Following Miguel’s death, it was revealed that Mirtes had been hired as a public employee of Tamandaré. According to the registry, Mirtes had a management position in the city hall, earning 1,517 BRL — Brazil’s minimum wage is 1,045 BRL (282 and 194 US dollars respectively). Mirtes said she never worked for the city hall and denied knowing that she was officially hired as such. The case is under investigation.


In Recife, protesters make an intervention in front of the place where Miguel died, the luxury condo known as Twin Towers. 20,000 is the life of a poor black child and a mother's pain.

Miguel’s death sparked protests in the streets of Recife and on social media.
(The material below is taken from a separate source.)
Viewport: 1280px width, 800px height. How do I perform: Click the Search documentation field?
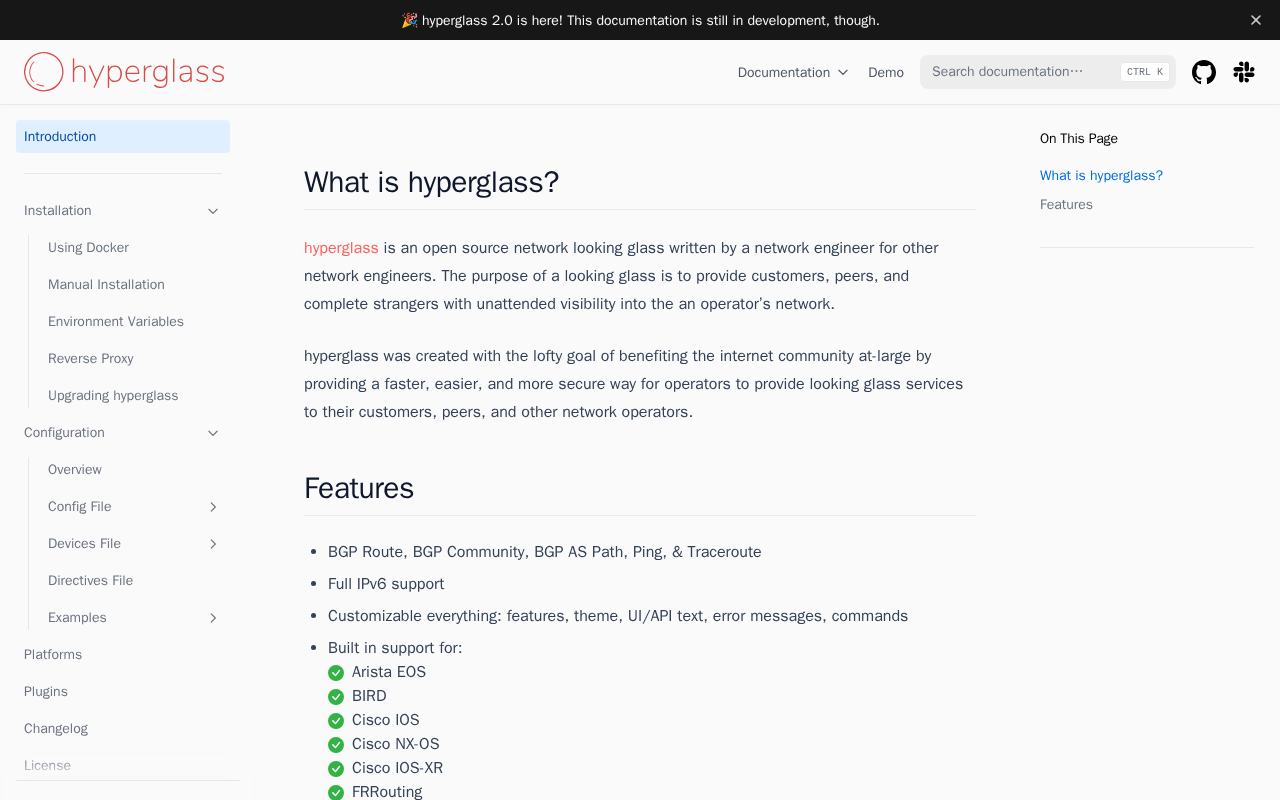pos(1048,72)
The building where it happened made it even more symbolic to activists: its construction has been marred in controversy as it's located in a protected historical area.

On June 5, dozens of protesters, alongside Miguel’s family, marched towards the buildings, where Corte Real and her family lives. People laid down on the street to remember how the child died.

“I want my mother”, protesters today in Recife, in memory and asking for justice to little Miguel, age 5.

Miguel's death was also remembered in Brazil's protests against racism in the wake of the death of George Floyd in the United States and the Black Lives Matter movement.

Another case remembered at the protests was of João Pedro, a black 14-year-old killed by the police inside his own home in Rio de Janeiro on May 18.

A collective of daughters and sons of domestic workers, created in March to ask for social isolation rights for their parents, published a note reminding that what happened to Miguel could have happened to any of them:

O que aconteceu com Miguel, 5 anos, escancara mais uma vez a DESIGUALDADE, o RACISMO, o CLASSISMO.
O direito negado ao isolamento que nossa mães vivem.
Quantos de nós morreram na casa grande?
Quanto terão que morrer nos prédios para algo ser feito?

What happened with Miguel, 5 years-old, opened wide the INEQUALITY, RACISM, CLASSISM. The denied right for isolation that are mothers are facing. How many of us died in the big house? How many will have to die in the buildings until something is done?

1 comment

  • Gallens

    In 1991, Conor Clapton, the son of Eric Clapton fell out of the window of a high-rise apartment in New York City. The mother had entrusted her son to a domestic employee who allowed Eric to run out the window and fall to his death some fifty floors below. The case was ruled an accident. Similar event but no racism was invoked.